А Солнце останется, и облака останутся,
И лес распустит почки,
И застрекочет укрытый в мураве кузнечик,
И проскрипит мутант
О людях, которые были,
А потом исчезли,
О солнцах, что горели,
А потом угасли,
О домах, что поднялись,
А потом рухнули
И звездах, которые смотрели
На все по ночам.
"Не понимаю, — сказал он, кончив читать. — Это неправда". "Этого не было, — сказал отец. — Но это правда тех времен". "Не понимаю, зачем ты этим занимаешься. Ведь это бессмысленно, — он говорил с убежденностью сверхзнания, присущего юности. — Теперь нет и не будет таких проблем". Отец взглянул на него как-то особенно серьезно: "Ошибаешься, сын.

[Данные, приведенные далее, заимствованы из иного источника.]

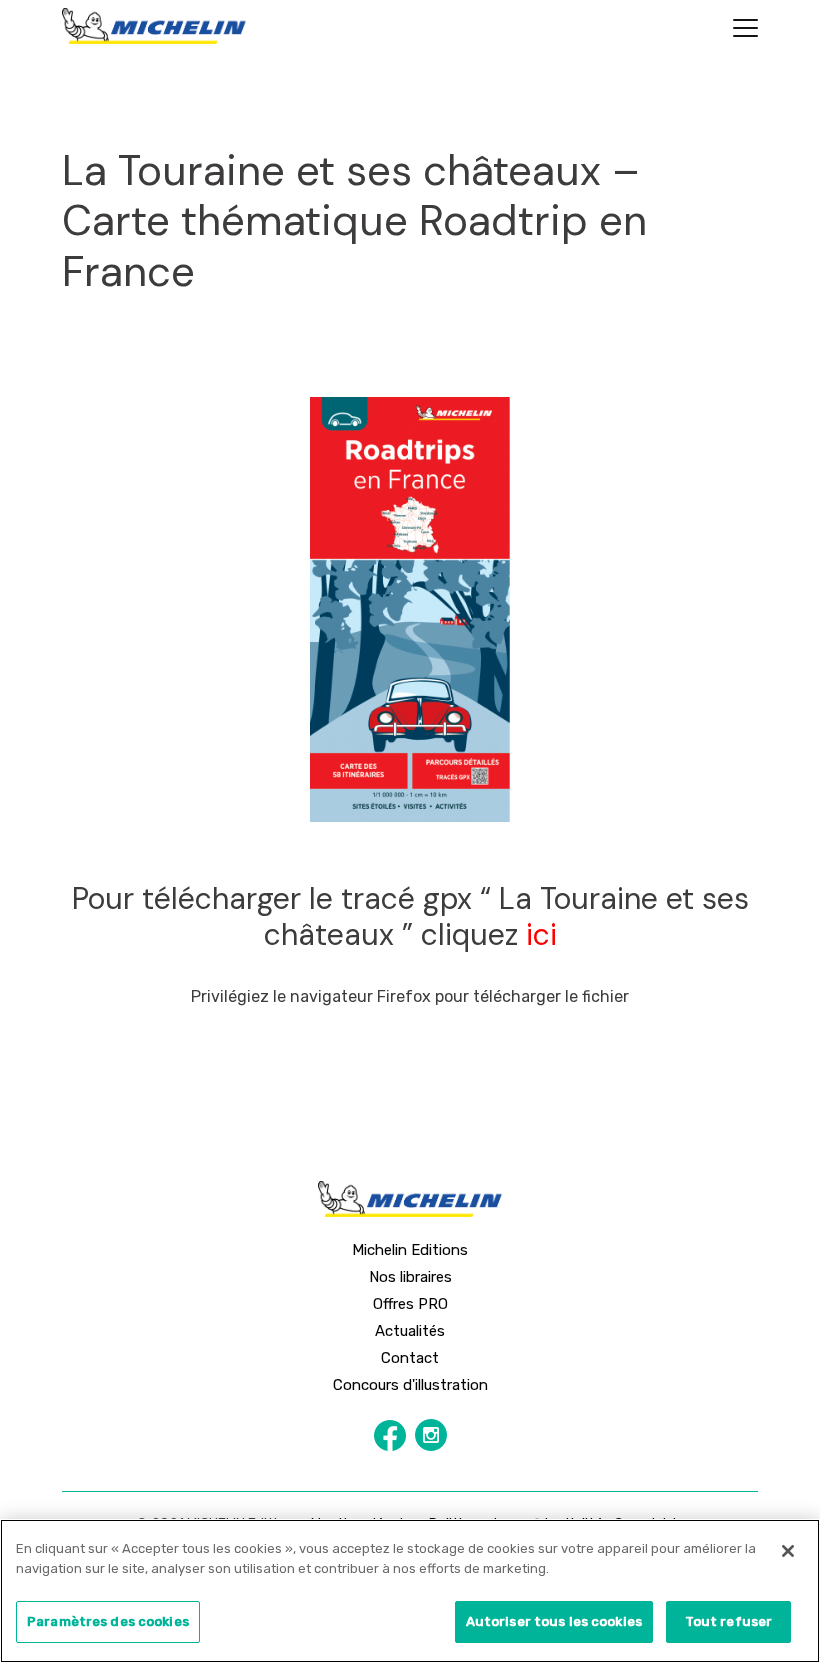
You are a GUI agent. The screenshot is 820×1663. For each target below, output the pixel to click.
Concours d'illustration (410, 1385)
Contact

Только наивные представляют себе дорогу в будущее в виде автострады. Нет. Дорога эта будет трудной, крутой, но мы пройдем по ней, и только это действительно имеет значение".
3 Он проснулся от толчка. Голова была тяжелой, как после короткого забытья в конце напряженного трудового дня. Сначала ему показалось, будто он вздремнул ночью в поезде, задержавшемся ненадолго на маленьком темном полустанке, а рывок и скрежет — просчет неловкого машиниста, слишком резко тронувшего состав. Потом, уже поняв, что это не поезд, он подумал, что такая ассоциация — далекое воспоминание о какойто поездке в детстве, и только тут сообразил — ведь он никогда не ездил по железной дороге. Может, отец когда-нибудь рассказывал о такой поездке? Он не задержался на этой мысли, потому что увидел на экране плиты посадочной площадки, а за нею — горы. Полукруглый пульт управления помигал огоньками, кабина слегка покачивалась на амортизаторах, которые только что коснулись поверхности.